Parthasarathy adds: “We introduced a senior advisor to the group who has been working closely with the promoters on issues commonly faced in family-owned businesses. For a smooth ride, major decisions are discussed and debated at quarterly board meetings and more frequent business review meetings. Also, any investment decision is evaluated and analysed at the investment committee level before being taken to the board for approval.”

The group’s education network now comprises two universities, 11 campuses, 24 professional colleges and 300,000 alumni.

According to a report titled ‘Private Equity Impact’, by Venture Intelligence, during 2010-11, publicly-listed PE-backed companies reported a compounded annual growth rate of 25 per cent in sales over 2000-2010, compared to 15.1 per cent for listed firms not backed by PE funds, 17.9 per cent for Nifty companies, 19.2 per cent for Sensex companies and 15.3 per cent for CNX Midcap companies.

If IDFC helped Manipal grow, another investment, in Moser Baer, helped the promoters survive without being washed away in 2009 — a crucial year for renewable energy companies across the globe.
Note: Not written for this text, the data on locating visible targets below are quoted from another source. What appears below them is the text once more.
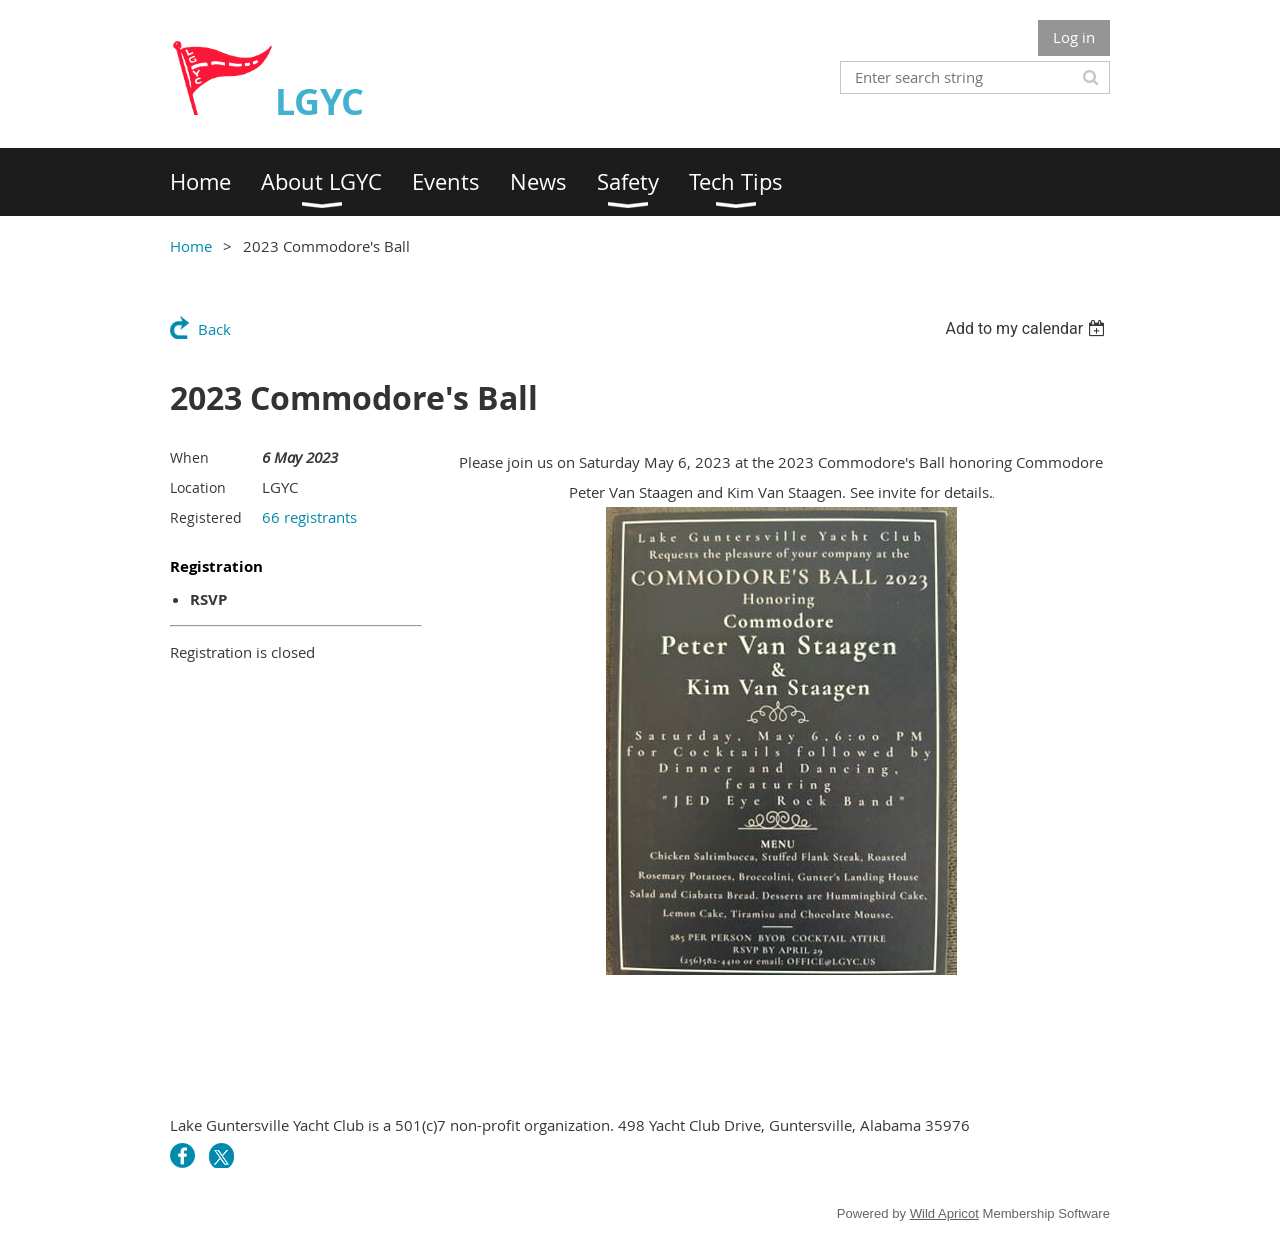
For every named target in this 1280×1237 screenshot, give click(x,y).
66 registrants (309, 517)
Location (198, 487)
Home (191, 246)
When (189, 457)
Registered (206, 517)
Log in (1074, 37)
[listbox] (1027, 328)
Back (214, 329)
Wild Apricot (944, 1213)
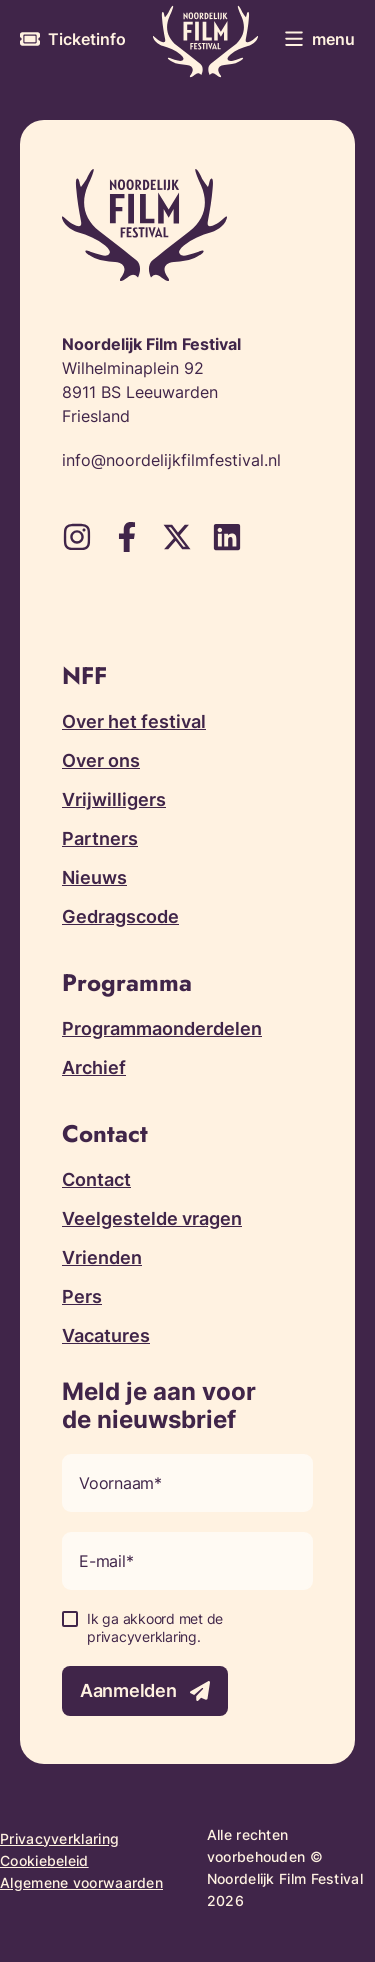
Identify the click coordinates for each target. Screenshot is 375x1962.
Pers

Parthasarathy said: “As far as Moser Baer is concerned, our focus was to reduce cash loss as much as possible. The 2008-2010 period was a difficult time for the solar energy industry, as financing for large solar projects had dried up due to credit crisis. many companies working in the sector had gone bankrupt.”

Among the strategies IDFC implemented was shifting the company’s focus to individual household level, away from setting up large solar farms, though manufacturing at the household level was a very small portion of the total business. Besides, the PE investor ensured transparency in transactions across various group firms. “We implemented a related party transactions committee to approve the transactions like sale of solar panels to sister concerns and checked whether the deals were done on par with the market prices. We have received full support from the management on our initiatives,” he added.